What to produce:
Only the lines from the one with "Terms of Use (275, 2347)" through the end of the material below belong in the reply; transcribe them exactly.

Materials provided:

◆ ◆ ◆ ◆ ◆

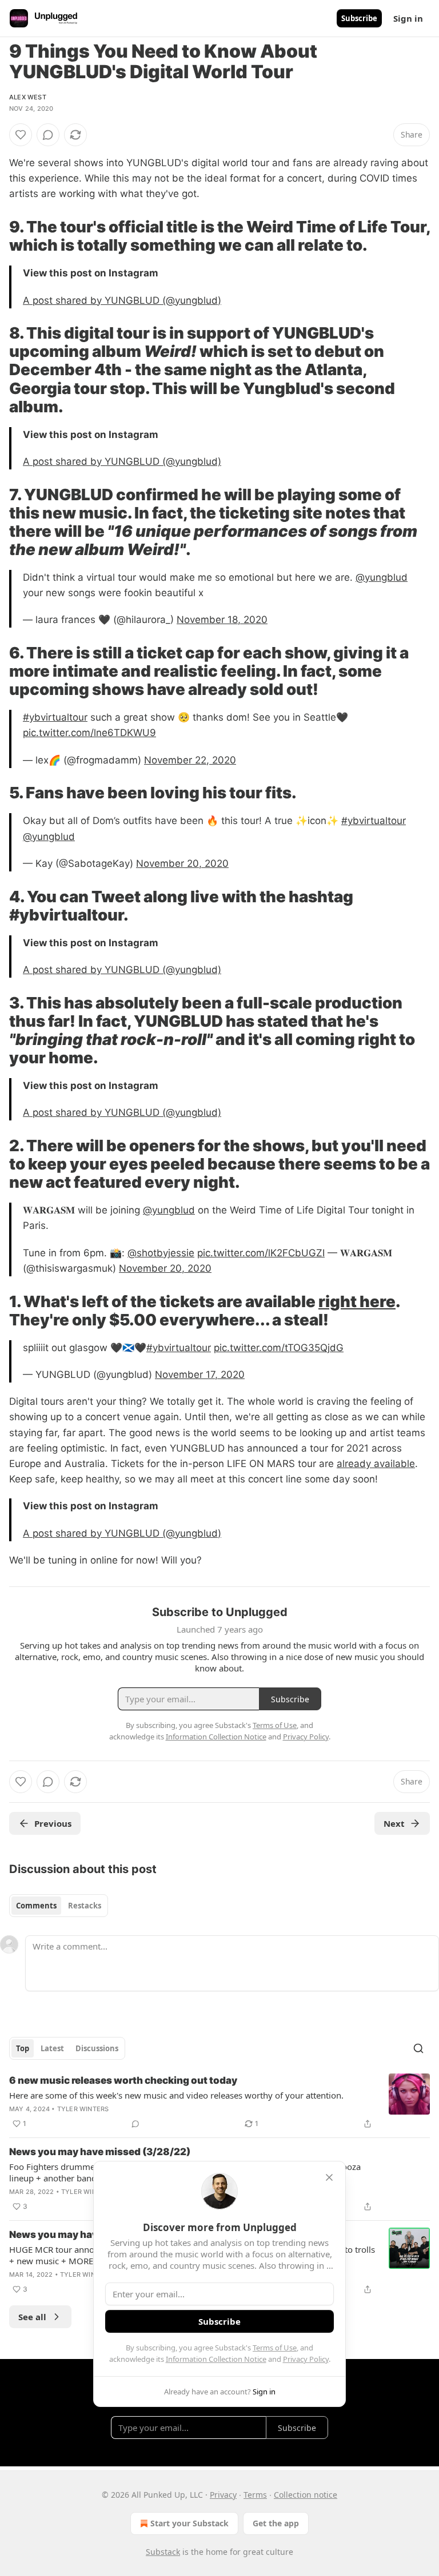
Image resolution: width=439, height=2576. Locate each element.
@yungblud (382, 577)
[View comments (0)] (48, 134)
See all (32, 2316)
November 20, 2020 (182, 863)
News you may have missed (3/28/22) (99, 2151)
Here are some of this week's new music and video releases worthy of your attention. (176, 2095)
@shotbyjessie (160, 1253)
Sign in (408, 18)
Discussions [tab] (96, 2048)
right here (357, 1301)
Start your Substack (189, 2523)
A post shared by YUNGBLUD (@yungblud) (122, 300)
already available (376, 1463)
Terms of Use (275, 2347)
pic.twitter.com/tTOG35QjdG (279, 1347)
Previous (52, 1823)
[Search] (418, 2048)
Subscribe (359, 18)
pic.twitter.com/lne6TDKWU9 (89, 732)
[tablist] (58, 1905)
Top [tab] (22, 2048)
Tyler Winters (83, 2109)
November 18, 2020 (222, 619)
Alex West (27, 97)
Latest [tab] (52, 2048)
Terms (255, 2494)
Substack (163, 2551)
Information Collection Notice (216, 2359)
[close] (329, 2177)
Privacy (223, 2494)
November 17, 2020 (200, 1374)
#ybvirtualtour (55, 717)
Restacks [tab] (84, 1905)
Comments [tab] (36, 1905)
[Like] (20, 134)
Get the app (276, 2523)
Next (394, 1823)
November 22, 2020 (190, 760)
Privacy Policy (306, 2359)
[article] (219, 2102)
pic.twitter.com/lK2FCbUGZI (261, 1253)
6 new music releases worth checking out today (123, 2080)
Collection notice (305, 2494)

◆ ◆ ◆ ◆ ◆

Exercise solution:
Terms of Use (275, 2347)
pic.twitter.com/tTOG35QjdG (279, 1347)
Previous (52, 1823)
[Search] (418, 2048)
Subscribe (359, 18)
pic.twitter.com/lne6TDKWU9 (89, 732)
[tablist] (58, 1905)
Top [tab] (22, 2048)
Tyler Winters (83, 2109)
November 18, 2020 (222, 619)
Alex West (27, 97)
Latest [tab] (52, 2048)
Terms (255, 2494)
Substack (163, 2551)
Information Collection Notice (216, 2359)
[close] (329, 2177)
Privacy (223, 2494)
November 17, 2020 (200, 1374)
#ybvirtualtour (55, 717)
Restacks [tab] (84, 1905)
Comments [tab] (36, 1905)
[Like] (20, 134)
Get the app (276, 2523)
Next (394, 1823)
November 22, 2020 (190, 760)
Privacy Policy (306, 2359)
[article] (219, 2102)
pic.twitter.com/lK2FCbUGZI (261, 1253)
6 new music releases worth checking out today (123, 2080)
Collection notice (305, 2494)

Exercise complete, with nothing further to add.